> _Work to do_
Return the listing below verbatim, reproducing every line in full and without alteration.

> _Given entries_
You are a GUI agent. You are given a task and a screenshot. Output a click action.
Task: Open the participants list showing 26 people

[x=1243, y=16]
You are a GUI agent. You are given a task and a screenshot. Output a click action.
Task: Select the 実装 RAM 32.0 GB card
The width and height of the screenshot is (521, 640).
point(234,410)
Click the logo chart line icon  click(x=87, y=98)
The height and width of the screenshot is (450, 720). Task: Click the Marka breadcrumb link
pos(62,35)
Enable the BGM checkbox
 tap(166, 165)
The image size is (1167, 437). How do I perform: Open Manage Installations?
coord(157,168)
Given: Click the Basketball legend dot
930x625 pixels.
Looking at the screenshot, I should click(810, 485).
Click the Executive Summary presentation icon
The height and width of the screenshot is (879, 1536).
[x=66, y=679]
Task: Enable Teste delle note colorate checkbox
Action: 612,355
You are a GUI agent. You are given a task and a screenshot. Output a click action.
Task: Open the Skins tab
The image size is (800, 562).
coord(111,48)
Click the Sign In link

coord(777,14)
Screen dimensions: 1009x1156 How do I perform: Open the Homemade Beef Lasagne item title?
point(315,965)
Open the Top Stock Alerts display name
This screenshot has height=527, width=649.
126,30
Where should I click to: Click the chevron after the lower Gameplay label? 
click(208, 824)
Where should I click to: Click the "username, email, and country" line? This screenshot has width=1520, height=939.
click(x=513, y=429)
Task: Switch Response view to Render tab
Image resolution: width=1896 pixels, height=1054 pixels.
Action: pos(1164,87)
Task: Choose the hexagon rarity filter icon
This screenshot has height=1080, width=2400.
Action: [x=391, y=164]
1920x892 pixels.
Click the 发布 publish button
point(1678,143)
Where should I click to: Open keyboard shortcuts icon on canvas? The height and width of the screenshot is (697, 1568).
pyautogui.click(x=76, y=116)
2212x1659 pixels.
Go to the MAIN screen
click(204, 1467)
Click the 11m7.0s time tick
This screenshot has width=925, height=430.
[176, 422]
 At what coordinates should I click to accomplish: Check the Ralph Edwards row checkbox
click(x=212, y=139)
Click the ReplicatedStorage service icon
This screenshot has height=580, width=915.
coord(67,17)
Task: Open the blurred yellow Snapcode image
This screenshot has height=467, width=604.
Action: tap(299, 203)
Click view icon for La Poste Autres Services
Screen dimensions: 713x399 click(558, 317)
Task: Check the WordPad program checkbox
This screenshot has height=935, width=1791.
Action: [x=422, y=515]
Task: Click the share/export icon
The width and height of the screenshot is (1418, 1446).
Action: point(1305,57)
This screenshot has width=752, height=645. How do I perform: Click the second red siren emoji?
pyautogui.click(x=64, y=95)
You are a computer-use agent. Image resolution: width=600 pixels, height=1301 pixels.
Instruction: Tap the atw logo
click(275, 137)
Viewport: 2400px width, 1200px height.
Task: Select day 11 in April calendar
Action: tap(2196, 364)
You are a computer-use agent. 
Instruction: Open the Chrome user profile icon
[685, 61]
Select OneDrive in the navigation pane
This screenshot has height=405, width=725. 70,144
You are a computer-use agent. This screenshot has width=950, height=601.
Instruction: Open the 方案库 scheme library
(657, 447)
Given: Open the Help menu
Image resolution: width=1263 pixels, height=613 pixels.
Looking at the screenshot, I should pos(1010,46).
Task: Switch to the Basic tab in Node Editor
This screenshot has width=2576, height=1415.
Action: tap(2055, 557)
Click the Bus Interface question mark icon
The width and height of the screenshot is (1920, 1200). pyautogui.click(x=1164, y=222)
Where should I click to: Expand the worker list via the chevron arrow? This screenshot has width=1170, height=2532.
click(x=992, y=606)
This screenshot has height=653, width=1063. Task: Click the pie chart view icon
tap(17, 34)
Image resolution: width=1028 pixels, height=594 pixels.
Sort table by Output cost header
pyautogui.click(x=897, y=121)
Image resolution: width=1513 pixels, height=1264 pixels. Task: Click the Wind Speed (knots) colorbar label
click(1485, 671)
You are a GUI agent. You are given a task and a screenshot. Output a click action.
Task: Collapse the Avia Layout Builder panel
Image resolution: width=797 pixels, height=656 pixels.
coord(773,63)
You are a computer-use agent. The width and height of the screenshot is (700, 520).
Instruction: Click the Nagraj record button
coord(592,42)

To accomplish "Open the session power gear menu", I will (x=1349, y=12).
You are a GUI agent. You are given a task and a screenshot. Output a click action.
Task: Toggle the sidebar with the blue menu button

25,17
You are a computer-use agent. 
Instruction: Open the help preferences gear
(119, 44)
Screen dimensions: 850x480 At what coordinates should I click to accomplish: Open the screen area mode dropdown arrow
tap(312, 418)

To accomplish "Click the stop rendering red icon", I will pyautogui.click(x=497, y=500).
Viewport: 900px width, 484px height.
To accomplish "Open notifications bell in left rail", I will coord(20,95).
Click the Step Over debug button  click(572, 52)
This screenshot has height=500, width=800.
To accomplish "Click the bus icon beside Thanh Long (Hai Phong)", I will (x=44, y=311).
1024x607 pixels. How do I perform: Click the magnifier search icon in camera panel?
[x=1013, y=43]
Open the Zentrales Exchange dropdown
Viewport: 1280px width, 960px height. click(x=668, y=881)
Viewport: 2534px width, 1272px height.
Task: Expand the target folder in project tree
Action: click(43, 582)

> _Result below_
You are a GUI agent. You are given a task and a screenshot. Output a click action.
Task: Open the participants list showing 26 people

[x=1243, y=16]
You are a GUI agent. You are given a task and a screenshot. Output a click action.
Task: Select the 実装 RAM 32.0 GB card
The width and height of the screenshot is (521, 640).
point(234,410)
Click the logo chart line icon  click(x=87, y=98)
The height and width of the screenshot is (450, 720). Task: Click the Marka breadcrumb link
pos(62,35)
Enable the BGM checkbox
 tap(166, 165)
The image size is (1167, 437). How do I perform: Open Manage Installations?
coord(157,168)
Given: Click the Basketball legend dot
930x625 pixels.
Looking at the screenshot, I should click(810, 485).
Click the Executive Summary presentation icon
The height and width of the screenshot is (879, 1536).
[x=66, y=679]
Task: Enable Teste delle note colorate checkbox
Action: 612,355
You are a GUI agent. You are given a task and a screenshot. Output a click action.
Task: Open the Skins tab
The image size is (800, 562).
coord(111,48)
Click the Sign In link

coord(777,14)
Screen dimensions: 1009x1156 How do I perform: Open the Homemade Beef Lasagne item title?
point(315,965)
Open the Top Stock Alerts display name
This screenshot has height=527, width=649.
126,30
Where should I click to: Click the chevron after the lower Gameplay label? 
click(208, 824)
Where should I click to: Click the "username, email, and country" line? This screenshot has width=1520, height=939.
click(x=513, y=429)
Task: Switch Response view to Render tab
Image resolution: width=1896 pixels, height=1054 pixels.
Action: pos(1164,87)
Task: Choose the hexagon rarity filter icon
This screenshot has height=1080, width=2400.
Action: [x=391, y=164]
1920x892 pixels.
Click the 发布 publish button
point(1678,143)
Where should I click to: Open keyboard shortcuts icon on canvas? The height and width of the screenshot is (697, 1568).
pyautogui.click(x=76, y=116)
2212x1659 pixels.
Go to the MAIN screen
click(204, 1467)
Click the 11m7.0s time tick
This screenshot has width=925, height=430.
[176, 422]
 At what coordinates should I click to accomplish: Check the Ralph Edwards row checkbox
click(x=212, y=139)
Click the ReplicatedStorage service icon
This screenshot has height=580, width=915.
coord(67,17)
Task: Open the blurred yellow Snapcode image
This screenshot has height=467, width=604.
Action: tap(299, 203)
Click view icon for La Poste Autres Services
Screen dimensions: 713x399 click(558, 317)
Task: Check the WordPad program checkbox
This screenshot has height=935, width=1791.
Action: [x=422, y=515]
Task: Click the share/export icon
The width and height of the screenshot is (1418, 1446).
Action: point(1305,57)
This screenshot has width=752, height=645. How do I perform: Click the second red siren emoji?
pyautogui.click(x=64, y=95)
You are a computer-use agent. Image resolution: width=600 pixels, height=1301 pixels.
Instruction: Tap the atw logo
click(275, 137)
Viewport: 2400px width, 1200px height.
Task: Select day 11 in April calendar
Action: tap(2196, 364)
You are a computer-use agent. 
Instruction: Open the Chrome user profile icon
[685, 61]
Select OneDrive in the navigation pane
This screenshot has height=405, width=725. 70,144
You are a computer-use agent. This screenshot has width=950, height=601.
Instruction: Open the 方案库 scheme library
(657, 447)
Given: Open the Help menu
Image resolution: width=1263 pixels, height=613 pixels.
Looking at the screenshot, I should pos(1010,46).
Task: Switch to the Basic tab in Node Editor
This screenshot has width=2576, height=1415.
Action: tap(2055, 557)
Click the Bus Interface question mark icon
The width and height of the screenshot is (1920, 1200). pyautogui.click(x=1164, y=222)
Where should I click to: Expand the worker list via the chevron arrow? This screenshot has width=1170, height=2532.
click(x=992, y=606)
This screenshot has height=653, width=1063. Task: Click the pie chart view icon
tap(17, 34)
Image resolution: width=1028 pixels, height=594 pixels.
Sort table by Output cost header
pyautogui.click(x=897, y=121)
Image resolution: width=1513 pixels, height=1264 pixels. Task: Click the Wind Speed (knots) colorbar label
click(1485, 671)
You are a GUI agent. You are given a task and a screenshot. Output a click action.
Task: Collapse the Avia Layout Builder panel
Image resolution: width=797 pixels, height=656 pixels.
coord(773,63)
You are a computer-use agent. The width and height of the screenshot is (700, 520).
Instruction: Click the Nagraj record button
coord(592,42)

To accomplish "Open the session power gear menu", I will (x=1349, y=12).
You are a GUI agent. You are given a task and a screenshot. Output a click action.
Task: Toggle the sidebar with the blue menu button

25,17
You are a computer-use agent. 
Instruction: Open the help preferences gear
(119, 44)
Screen dimensions: 850x480 At what coordinates should I click to accomplish: Open the screen area mode dropdown arrow
tap(312, 418)

To accomplish "Click the stop rendering red icon", I will pyautogui.click(x=497, y=500).
Viewport: 900px width, 484px height.
To accomplish "Open notifications bell in left rail", I will coord(20,95).
Click the Step Over debug button  click(572, 52)
This screenshot has height=500, width=800.
To accomplish "Click the bus icon beside Thanh Long (Hai Phong)", I will (x=44, y=311).
1024x607 pixels. How do I perform: Click the magnifier search icon in camera panel?
[x=1013, y=43]
Open the Zentrales Exchange dropdown
Viewport: 1280px width, 960px height. click(x=668, y=881)
Viewport: 2534px width, 1272px height.
Task: Expand the target folder in project tree
Action: click(43, 582)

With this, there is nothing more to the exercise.